The appearance of increasing drug resistance in apicomplexan intracellular Plasmodium falciparum presents a significant challenge. P. falciparum infection results in cerebral malaria (CM), causing irreversible damage to the brain leading to high mortality cases. To enhance the clinical outcome of the disease, further research is required to identify new molecular targets involved in disease manifestations. Presently, the role of non-coding microRNAs (miRNAs) derived from different cells implicated in CM pathogenesis is still barely understood. Despite the absence of miRNA machinery in Plasmodium, host-parasite interactions can lead to disease severity or impart resistance to malaria.
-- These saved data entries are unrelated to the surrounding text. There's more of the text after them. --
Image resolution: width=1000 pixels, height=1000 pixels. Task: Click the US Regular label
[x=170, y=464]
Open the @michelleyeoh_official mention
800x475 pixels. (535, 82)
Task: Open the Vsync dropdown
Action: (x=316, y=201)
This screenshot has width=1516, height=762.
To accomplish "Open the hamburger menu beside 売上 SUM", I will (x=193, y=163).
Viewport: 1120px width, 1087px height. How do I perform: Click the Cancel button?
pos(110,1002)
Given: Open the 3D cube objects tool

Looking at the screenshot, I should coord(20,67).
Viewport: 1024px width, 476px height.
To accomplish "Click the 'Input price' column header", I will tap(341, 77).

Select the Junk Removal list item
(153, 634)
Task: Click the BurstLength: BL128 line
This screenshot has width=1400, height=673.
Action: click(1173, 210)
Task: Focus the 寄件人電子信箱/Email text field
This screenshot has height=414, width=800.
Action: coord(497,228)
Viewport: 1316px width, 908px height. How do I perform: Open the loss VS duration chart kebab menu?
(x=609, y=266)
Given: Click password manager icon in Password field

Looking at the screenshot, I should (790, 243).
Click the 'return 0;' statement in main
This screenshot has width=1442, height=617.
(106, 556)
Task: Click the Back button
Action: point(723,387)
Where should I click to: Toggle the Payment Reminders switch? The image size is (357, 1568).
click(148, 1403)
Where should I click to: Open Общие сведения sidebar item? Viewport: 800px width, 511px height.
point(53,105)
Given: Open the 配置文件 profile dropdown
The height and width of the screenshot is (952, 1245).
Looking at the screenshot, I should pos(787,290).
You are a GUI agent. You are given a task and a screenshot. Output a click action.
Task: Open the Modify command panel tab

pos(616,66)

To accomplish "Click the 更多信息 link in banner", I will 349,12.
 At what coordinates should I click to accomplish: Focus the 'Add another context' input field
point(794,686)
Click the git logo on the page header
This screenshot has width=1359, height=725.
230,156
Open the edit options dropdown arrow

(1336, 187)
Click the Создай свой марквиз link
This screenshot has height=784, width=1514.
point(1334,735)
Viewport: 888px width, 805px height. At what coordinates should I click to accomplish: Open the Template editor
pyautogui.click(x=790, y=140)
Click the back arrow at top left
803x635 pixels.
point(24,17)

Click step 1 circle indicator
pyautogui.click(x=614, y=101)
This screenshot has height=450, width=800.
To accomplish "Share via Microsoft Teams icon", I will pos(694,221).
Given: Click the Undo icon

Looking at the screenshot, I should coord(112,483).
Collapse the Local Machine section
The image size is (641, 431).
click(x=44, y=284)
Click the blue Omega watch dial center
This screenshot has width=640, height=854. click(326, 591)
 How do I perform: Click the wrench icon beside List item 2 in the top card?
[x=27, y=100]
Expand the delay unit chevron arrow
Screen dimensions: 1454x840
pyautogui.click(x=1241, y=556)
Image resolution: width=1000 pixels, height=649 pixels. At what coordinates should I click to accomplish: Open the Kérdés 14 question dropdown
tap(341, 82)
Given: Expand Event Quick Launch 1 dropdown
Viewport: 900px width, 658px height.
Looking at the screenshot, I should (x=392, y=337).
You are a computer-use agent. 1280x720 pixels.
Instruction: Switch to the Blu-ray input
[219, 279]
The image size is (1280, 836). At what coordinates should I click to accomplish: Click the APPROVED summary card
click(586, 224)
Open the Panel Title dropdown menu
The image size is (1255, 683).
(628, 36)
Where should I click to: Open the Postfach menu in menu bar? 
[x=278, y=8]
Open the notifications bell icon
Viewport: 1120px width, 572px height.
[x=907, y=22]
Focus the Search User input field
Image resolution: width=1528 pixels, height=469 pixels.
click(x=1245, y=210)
Cytoadherence and sequestration of parasitized RBCs dysregulate the miRNA profile of brain endothelial cells, leukocytes, monocytes, and platelets, disrupting blood-brain barrier integrity and activating inflammatory signaling pathways. The abundance of miRNA in blood plasma samples of CM patients directly correlates to cerebral symptoms compared to non-CM patients and healthy individuals. Moreover, the differential host-miRNA signatures distinguish P. falciparum from P. vivax infection. Here, we review the diverse functions of host-miRNA, either protective, pathogenic, or a combination of the two, which may act as prognostic markers and novel antimalarial drug targets.